──────── PROVIDED DATA

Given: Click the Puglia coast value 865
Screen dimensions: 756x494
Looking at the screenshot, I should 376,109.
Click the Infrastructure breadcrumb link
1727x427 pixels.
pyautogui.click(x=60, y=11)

────────────────

> [WHAT IS BEING ASKED]: Every entry needs to be retyped exactly.

> [SOLUTION TO THIS TASK]:
Given: Click the Puglia coast value 865
Screen dimensions: 756x494
Looking at the screenshot, I should 376,109.
Click the Infrastructure breadcrumb link
1727x427 pixels.
pyautogui.click(x=60, y=11)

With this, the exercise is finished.